Given data Block Start

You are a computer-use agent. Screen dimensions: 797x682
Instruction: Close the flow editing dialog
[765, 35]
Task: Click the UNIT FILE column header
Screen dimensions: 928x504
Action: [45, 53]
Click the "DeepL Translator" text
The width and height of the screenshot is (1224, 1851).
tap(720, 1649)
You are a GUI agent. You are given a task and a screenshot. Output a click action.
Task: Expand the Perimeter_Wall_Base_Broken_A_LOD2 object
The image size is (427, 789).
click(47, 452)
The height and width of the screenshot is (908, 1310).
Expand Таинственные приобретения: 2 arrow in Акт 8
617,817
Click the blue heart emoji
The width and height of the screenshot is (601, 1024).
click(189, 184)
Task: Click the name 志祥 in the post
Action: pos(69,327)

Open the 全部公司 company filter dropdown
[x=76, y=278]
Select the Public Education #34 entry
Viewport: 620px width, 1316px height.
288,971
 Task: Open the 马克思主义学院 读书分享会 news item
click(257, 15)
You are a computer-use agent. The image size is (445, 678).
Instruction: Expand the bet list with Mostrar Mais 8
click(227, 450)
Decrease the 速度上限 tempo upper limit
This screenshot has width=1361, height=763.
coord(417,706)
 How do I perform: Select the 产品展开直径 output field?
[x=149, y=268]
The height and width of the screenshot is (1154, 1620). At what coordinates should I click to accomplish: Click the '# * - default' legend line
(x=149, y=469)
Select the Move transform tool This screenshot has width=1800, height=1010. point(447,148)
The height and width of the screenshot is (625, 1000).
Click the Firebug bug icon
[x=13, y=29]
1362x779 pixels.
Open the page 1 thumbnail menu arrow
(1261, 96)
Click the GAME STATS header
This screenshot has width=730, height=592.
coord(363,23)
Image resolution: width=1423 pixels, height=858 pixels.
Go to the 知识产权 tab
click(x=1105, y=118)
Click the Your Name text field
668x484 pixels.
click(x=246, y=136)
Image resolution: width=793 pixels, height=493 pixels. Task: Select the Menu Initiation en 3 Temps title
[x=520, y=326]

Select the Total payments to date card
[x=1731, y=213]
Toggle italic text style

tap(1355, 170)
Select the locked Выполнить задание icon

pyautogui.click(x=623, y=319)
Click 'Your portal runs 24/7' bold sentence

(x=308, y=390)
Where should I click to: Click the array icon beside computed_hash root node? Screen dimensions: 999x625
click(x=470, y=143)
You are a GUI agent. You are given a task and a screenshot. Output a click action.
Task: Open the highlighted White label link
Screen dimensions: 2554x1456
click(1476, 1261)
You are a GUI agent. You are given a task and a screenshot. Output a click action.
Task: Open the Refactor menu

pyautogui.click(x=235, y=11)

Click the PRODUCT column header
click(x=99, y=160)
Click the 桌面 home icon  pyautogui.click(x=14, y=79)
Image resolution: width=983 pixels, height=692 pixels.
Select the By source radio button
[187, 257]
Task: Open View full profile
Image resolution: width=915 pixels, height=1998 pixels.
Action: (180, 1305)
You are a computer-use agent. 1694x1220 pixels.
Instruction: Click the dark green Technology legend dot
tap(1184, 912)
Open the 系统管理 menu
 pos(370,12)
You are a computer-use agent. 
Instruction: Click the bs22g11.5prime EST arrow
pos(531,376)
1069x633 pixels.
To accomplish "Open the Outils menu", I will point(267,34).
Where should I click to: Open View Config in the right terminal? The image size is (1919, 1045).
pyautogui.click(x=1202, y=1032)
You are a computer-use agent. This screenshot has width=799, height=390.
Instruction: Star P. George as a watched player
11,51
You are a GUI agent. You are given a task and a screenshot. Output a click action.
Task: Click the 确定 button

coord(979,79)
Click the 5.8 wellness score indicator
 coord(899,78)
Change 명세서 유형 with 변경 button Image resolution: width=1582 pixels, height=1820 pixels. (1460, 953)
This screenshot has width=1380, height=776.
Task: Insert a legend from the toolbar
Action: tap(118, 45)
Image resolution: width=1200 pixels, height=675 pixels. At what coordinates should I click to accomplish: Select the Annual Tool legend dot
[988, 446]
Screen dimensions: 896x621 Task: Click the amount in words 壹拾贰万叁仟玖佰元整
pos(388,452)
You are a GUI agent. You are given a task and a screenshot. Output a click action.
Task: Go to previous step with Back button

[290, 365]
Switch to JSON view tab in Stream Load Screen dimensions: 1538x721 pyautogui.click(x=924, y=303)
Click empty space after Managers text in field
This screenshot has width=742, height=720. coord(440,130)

Given data Block End

* [Your task]: Transcribe every record above exactly as written.

* [Your response]:
You are a computer-use agent. Screen dimensions: 797x682
Instruction: Close the flow editing dialog
[765, 35]
Task: Click the UNIT FILE column header
Screen dimensions: 928x504
Action: [45, 53]
Click the "DeepL Translator" text
The width and height of the screenshot is (1224, 1851).
tap(720, 1649)
You are a GUI agent. You are given a task and a screenshot. Output a click action.
Task: Expand the Perimeter_Wall_Base_Broken_A_LOD2 object
The image size is (427, 789).
click(47, 452)
The height and width of the screenshot is (908, 1310).
Expand Таинственные приобретения: 2 arrow in Акт 8
617,817
Click the blue heart emoji
The width and height of the screenshot is (601, 1024).
click(189, 184)
Task: Click the name 志祥 in the post
Action: pos(69,327)

Open the 全部公司 company filter dropdown
[x=76, y=278]
Select the Public Education #34 entry
Viewport: 620px width, 1316px height.
288,971
 Task: Open the 马克思主义学院 读书分享会 news item
click(257, 15)
You are a computer-use agent. The image size is (445, 678).
Instruction: Expand the bet list with Mostrar Mais 8
click(227, 450)
Decrease the 速度上限 tempo upper limit
This screenshot has width=1361, height=763.
coord(417,706)
 How do I perform: Select the 产品展开直径 output field?
[x=149, y=268]
The height and width of the screenshot is (1154, 1620). At what coordinates should I click to accomplish: Click the '# * - default' legend line
(x=149, y=469)
Select the Move transform tool This screenshot has width=1800, height=1010. point(447,148)
The height and width of the screenshot is (625, 1000).
Click the Firebug bug icon
[x=13, y=29]
1362x779 pixels.
Open the page 1 thumbnail menu arrow
(1261, 96)
Click the GAME STATS header
This screenshot has width=730, height=592.
coord(363,23)
Image resolution: width=1423 pixels, height=858 pixels.
Go to the 知识产权 tab
click(x=1105, y=118)
Click the Your Name text field
668x484 pixels.
click(x=246, y=136)
Image resolution: width=793 pixels, height=493 pixels. Task: Select the Menu Initiation en 3 Temps title
[x=520, y=326]

Select the Total payments to date card
[x=1731, y=213]
Toggle italic text style

tap(1355, 170)
Select the locked Выполнить задание icon

pyautogui.click(x=623, y=319)
Click 'Your portal runs 24/7' bold sentence

(x=308, y=390)
Where should I click to: Click the array icon beside computed_hash root node? Screen dimensions: 999x625
click(x=470, y=143)
You are a GUI agent. You are given a task and a screenshot. Output a click action.
Task: Open the highlighted White label link
Screen dimensions: 2554x1456
click(1476, 1261)
You are a GUI agent. You are given a task and a screenshot. Output a click action.
Task: Open the Refactor menu

pyautogui.click(x=235, y=11)

Click the PRODUCT column header
click(x=99, y=160)
Click the 桌面 home icon  pyautogui.click(x=14, y=79)
Image resolution: width=983 pixels, height=692 pixels.
Select the By source radio button
[187, 257]
Task: Open View full profile
Image resolution: width=915 pixels, height=1998 pixels.
Action: (180, 1305)
You are a computer-use agent. 1694x1220 pixels.
Instruction: Click the dark green Technology legend dot
tap(1184, 912)
Open the 系统管理 menu
 pos(370,12)
You are a computer-use agent. 
Instruction: Click the bs22g11.5prime EST arrow
pos(531,376)
1069x633 pixels.
To accomplish "Open the Outils menu", I will point(267,34).
Where should I click to: Open View Config in the right terminal? The image size is (1919, 1045).
pyautogui.click(x=1202, y=1032)
You are a computer-use agent. This screenshot has width=799, height=390.
Instruction: Star P. George as a watched player
11,51
You are a GUI agent. You are given a task and a screenshot. Output a click action.
Task: Click the 确定 button

coord(979,79)
Click the 5.8 wellness score indicator
 coord(899,78)
Change 명세서 유형 with 변경 button Image resolution: width=1582 pixels, height=1820 pixels. (1460, 953)
This screenshot has width=1380, height=776.
Task: Insert a legend from the toolbar
Action: tap(118, 45)
Image resolution: width=1200 pixels, height=675 pixels. At what coordinates should I click to accomplish: Select the Annual Tool legend dot
[988, 446]
Screen dimensions: 896x621 Task: Click the amount in words 壹拾贰万叁仟玖佰元整
pos(388,452)
You are a GUI agent. You are given a task and a screenshot. Output a click action.
Task: Go to previous step with Back button

[290, 365]
Switch to JSON view tab in Stream Load Screen dimensions: 1538x721 pyautogui.click(x=924, y=303)
Click empty space after Managers text in field
This screenshot has width=742, height=720. coord(440,130)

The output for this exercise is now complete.